- This topic has 1 reply, 2 voices, and was last updated 6 years, 9 months ago by .
Viewing 1 reply thread
Viewing 1 reply thread
- You must be logged in to reply to this topic.
› Forums › Speech Synthesis › Unit selection › Usage of TD-PSOLA
I was wondering how commonly TD-PSOLA is used in speech processing and if there were better alternatives to it. I ask because TD-PSOLA seems too crude to have any practical use. Wouldn’t it make more sense to, for instance, identify the spectral envelope of a speech signal and feed it a different F0 to produce a new spectrum?
Yes, TD-PSOLA is still used for speech modification – for relatively small changes in duration or F0, it gives very high quality (if implemented carefully).
You’re right that TD-PSOLA looks “crude”. I’d prefer to say that it is deceptively simple and really quite elegant, once you deeply understand what it is doing.
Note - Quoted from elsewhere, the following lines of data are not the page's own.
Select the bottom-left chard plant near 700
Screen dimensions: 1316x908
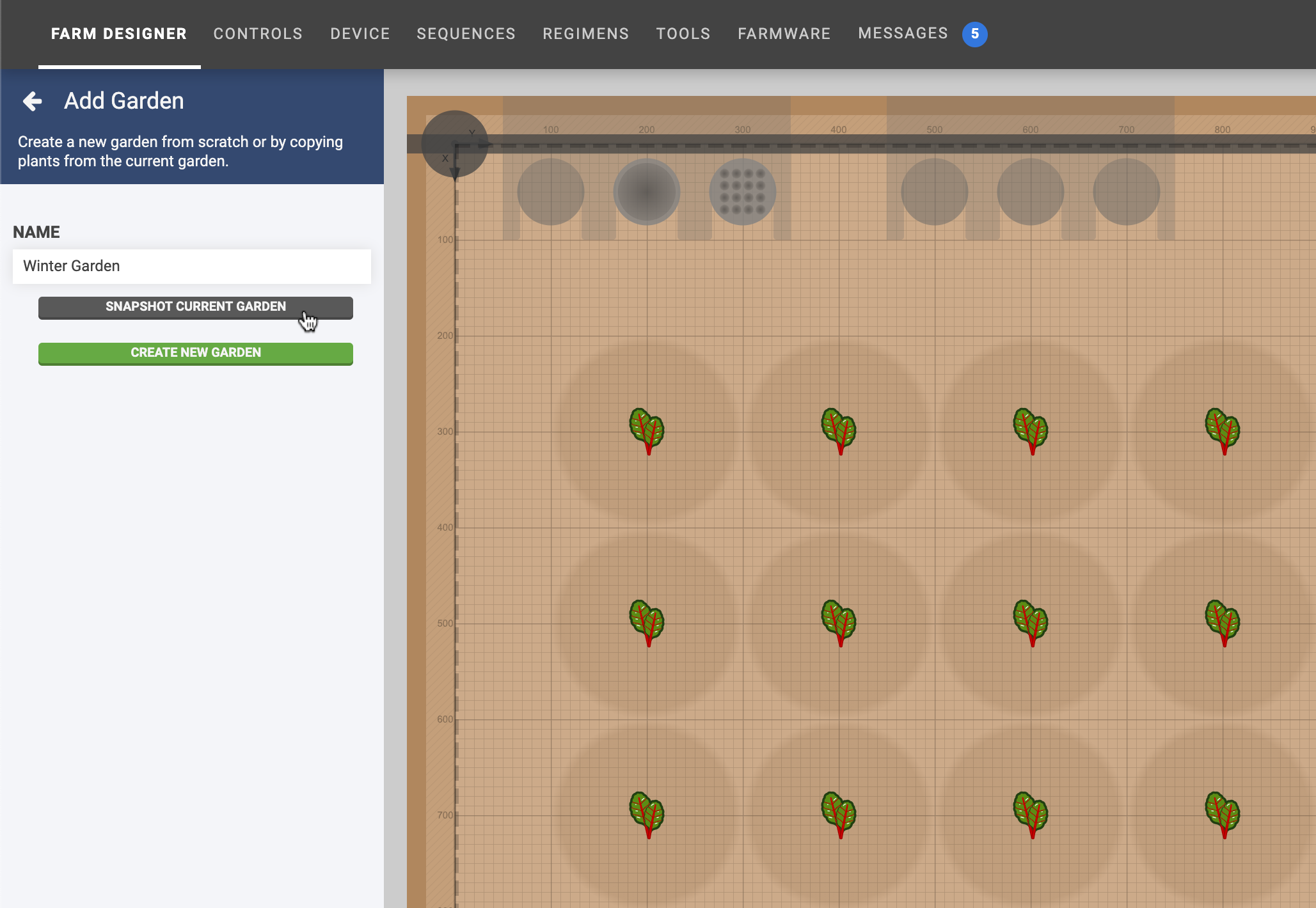pyautogui.click(x=647, y=814)
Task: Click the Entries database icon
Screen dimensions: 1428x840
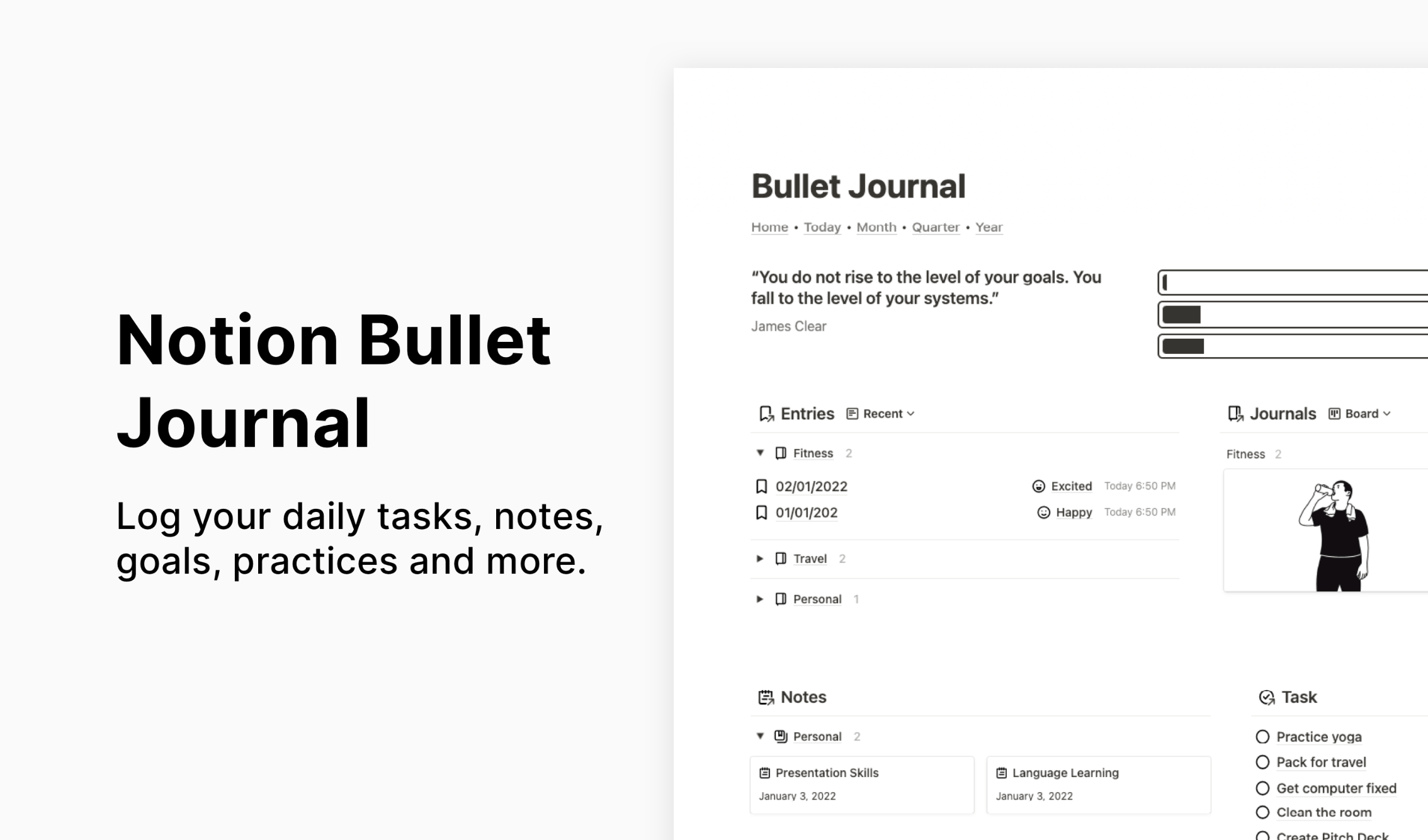Action: pos(767,413)
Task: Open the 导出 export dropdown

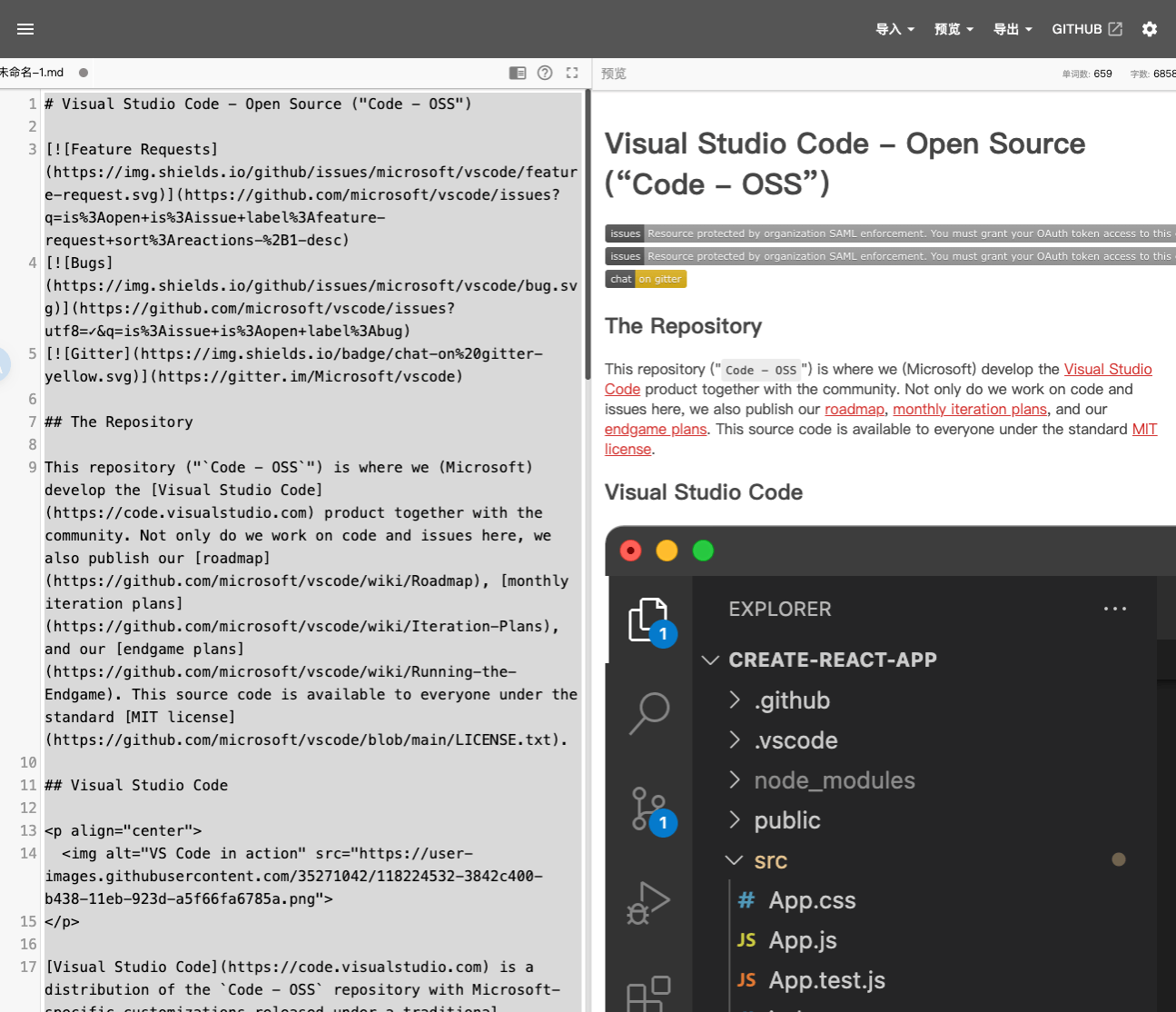Action: pos(1013,29)
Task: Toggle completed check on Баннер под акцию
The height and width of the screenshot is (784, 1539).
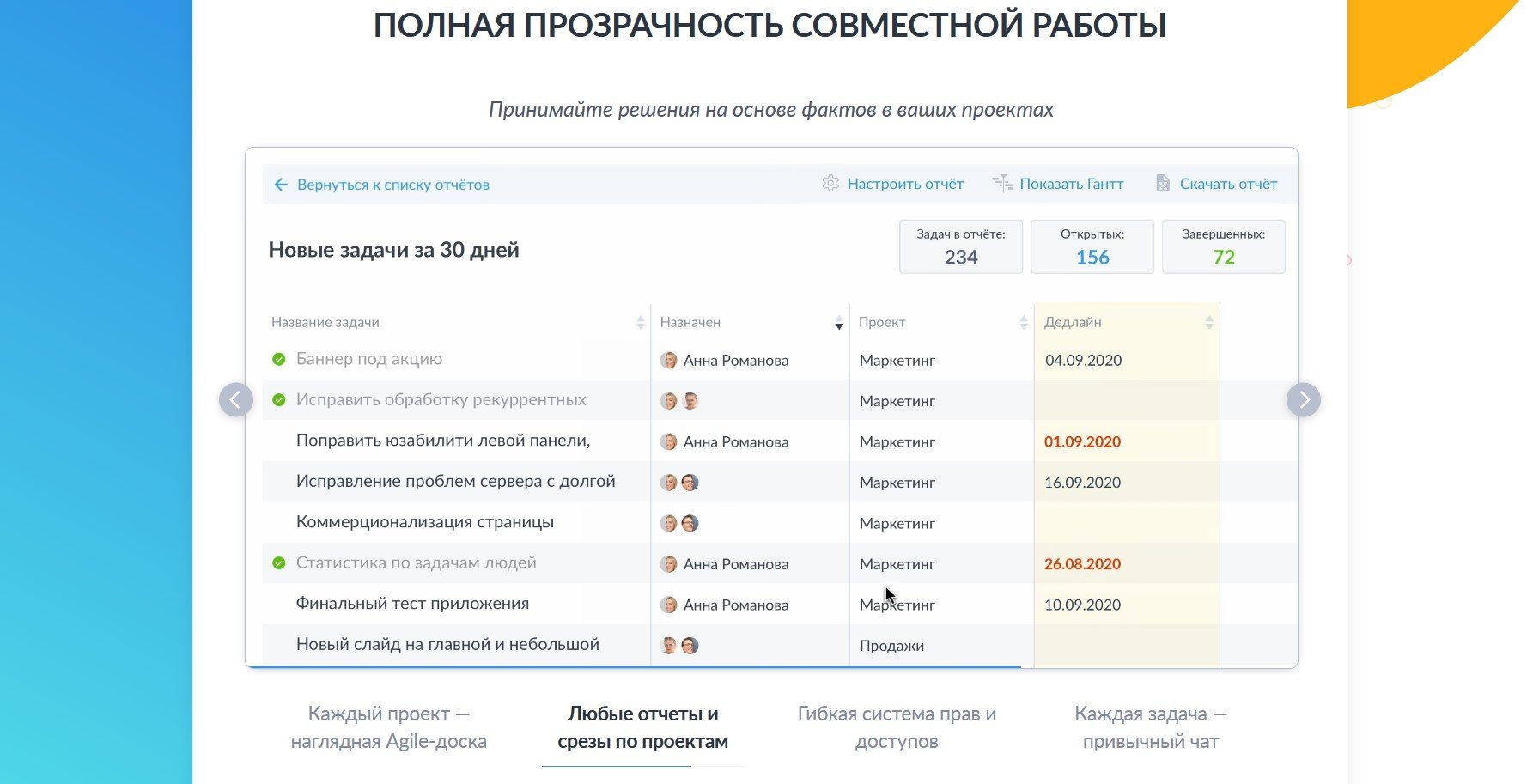Action: point(279,360)
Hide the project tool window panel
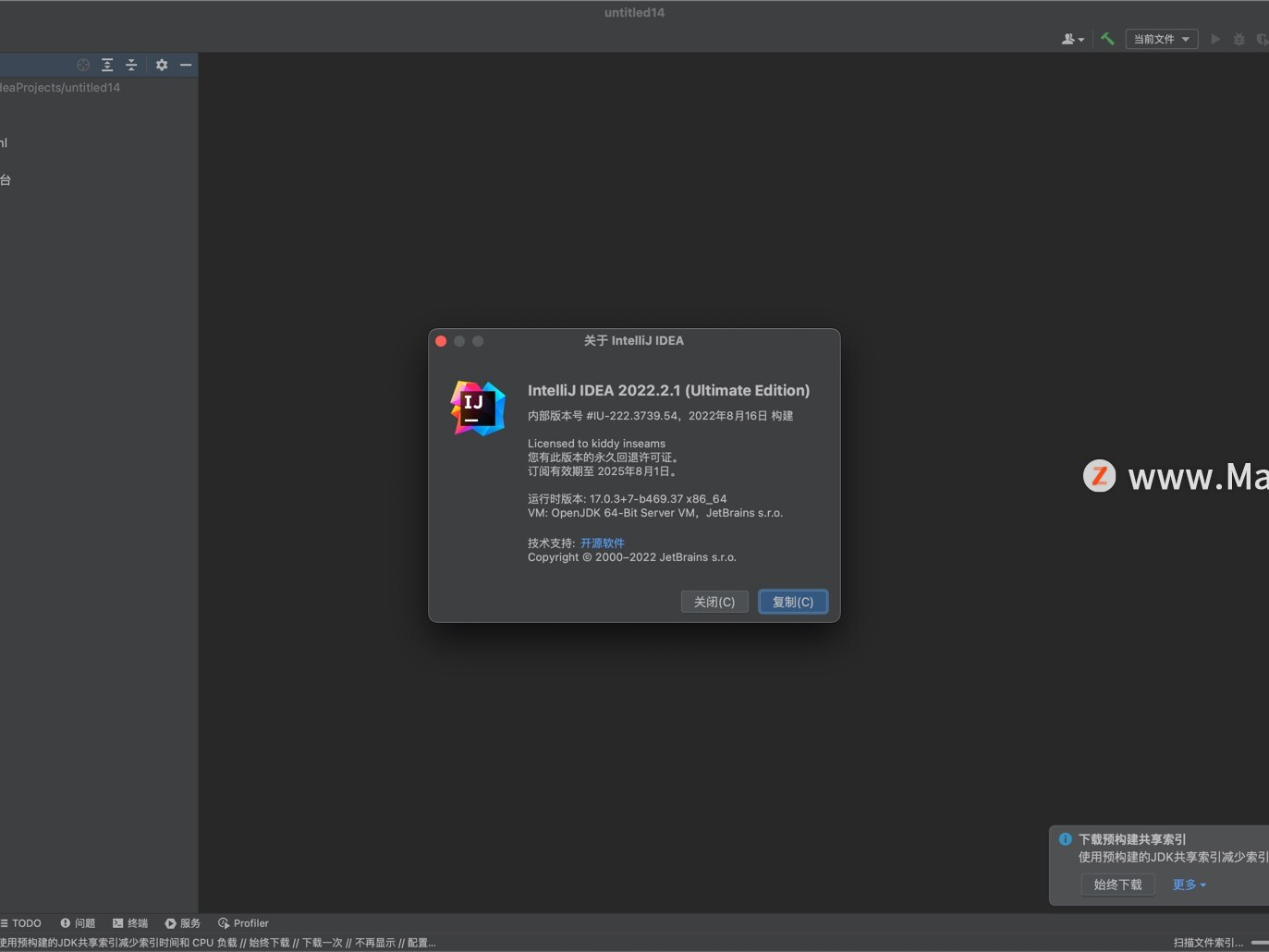The image size is (1269, 952). point(186,65)
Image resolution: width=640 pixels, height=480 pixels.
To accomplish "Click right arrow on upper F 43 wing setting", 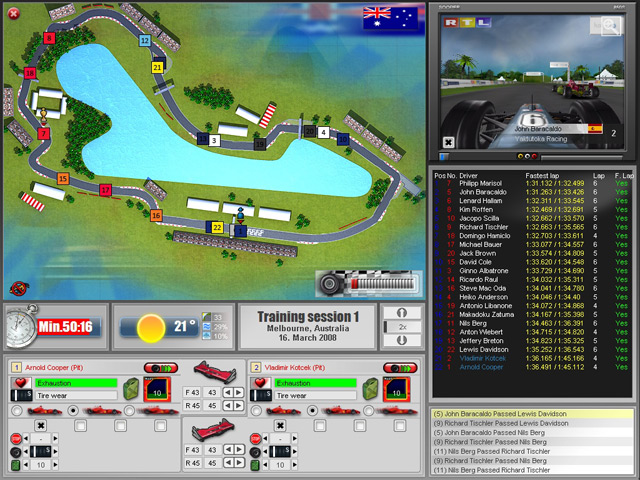I will pos(239,392).
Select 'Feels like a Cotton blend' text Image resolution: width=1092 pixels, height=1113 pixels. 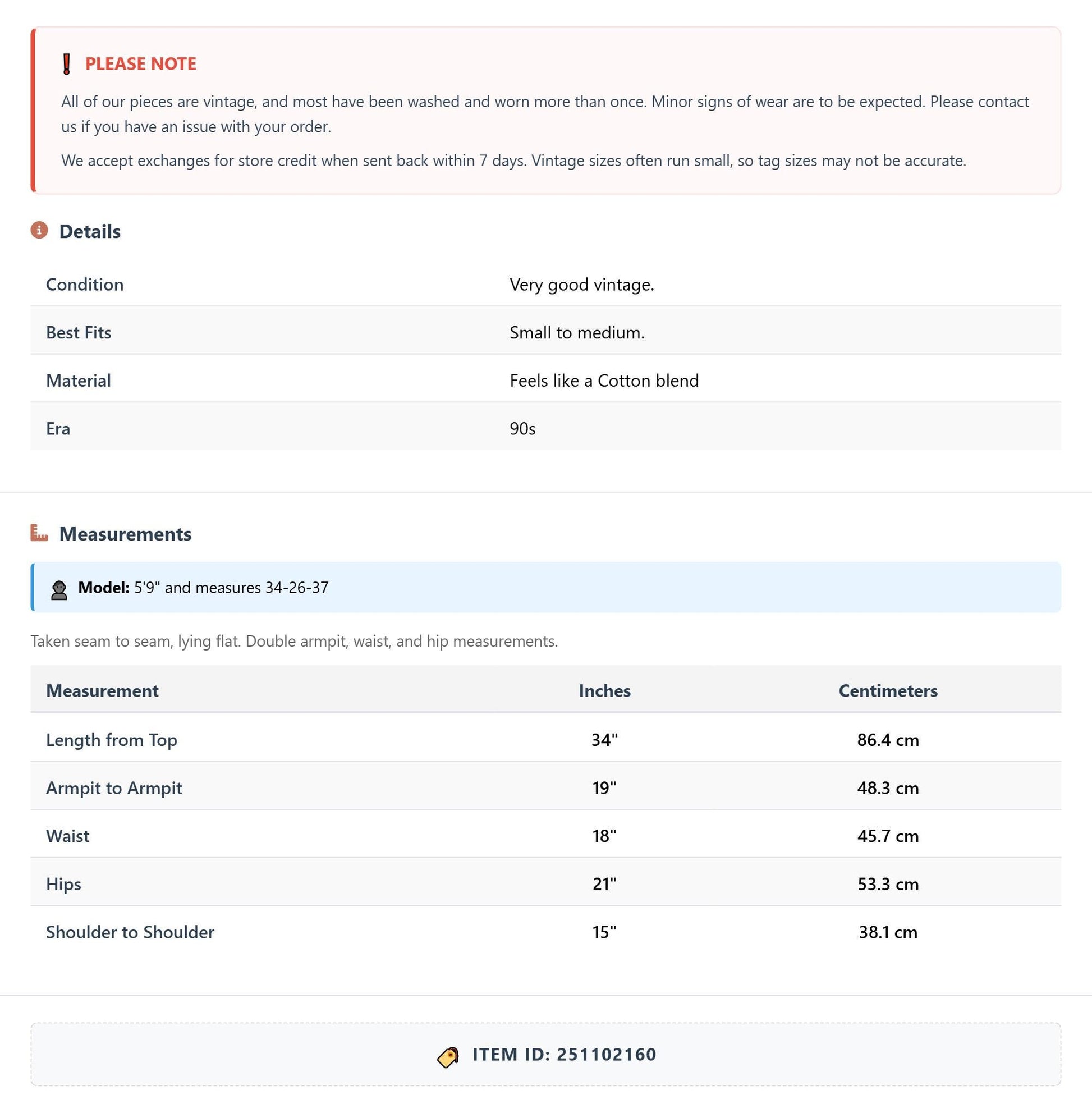(604, 381)
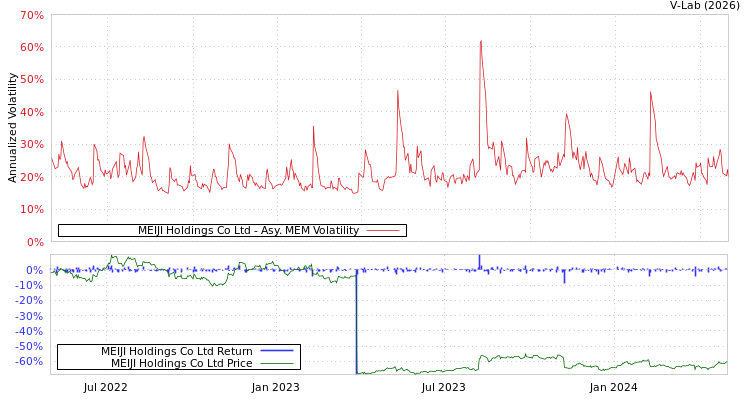Click the highest volatility peak above 60%
This screenshot has height=400, width=750.
click(480, 42)
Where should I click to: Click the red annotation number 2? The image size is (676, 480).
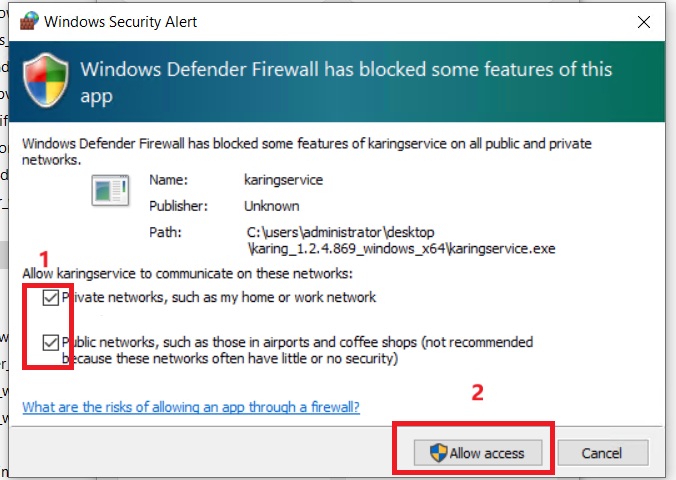[x=478, y=393]
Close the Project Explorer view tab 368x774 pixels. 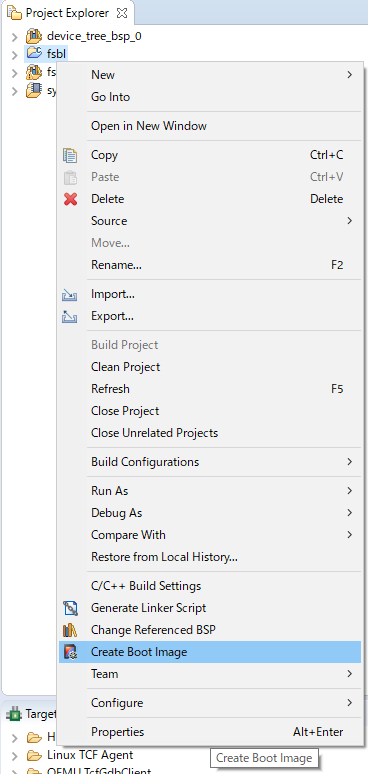(122, 12)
It’s actually an implicit source-filter separation, but can only modify the source (i.e., duration and F0). It cannot modify the filter.
Do you understand where the filter is in TD-PSOLA? Why is it not possible to modify it?
Your alternative suggestion is spot on: to obtain the spectral envelope and to “feed it” (we usually say “excite it”) with a new source signal of the desired F0. This is precisely what an explicit source-filter model can do. Linear prediction is a common choice for the filter.
You suggest feeding the filter with a “different F0”. Given that the source-filter model operates in the time domain, what exactly would a “different F0” mean? Can you draw a diagram?
Some forums are only available if you are logged in. Searching will only return results from those forums if you log in.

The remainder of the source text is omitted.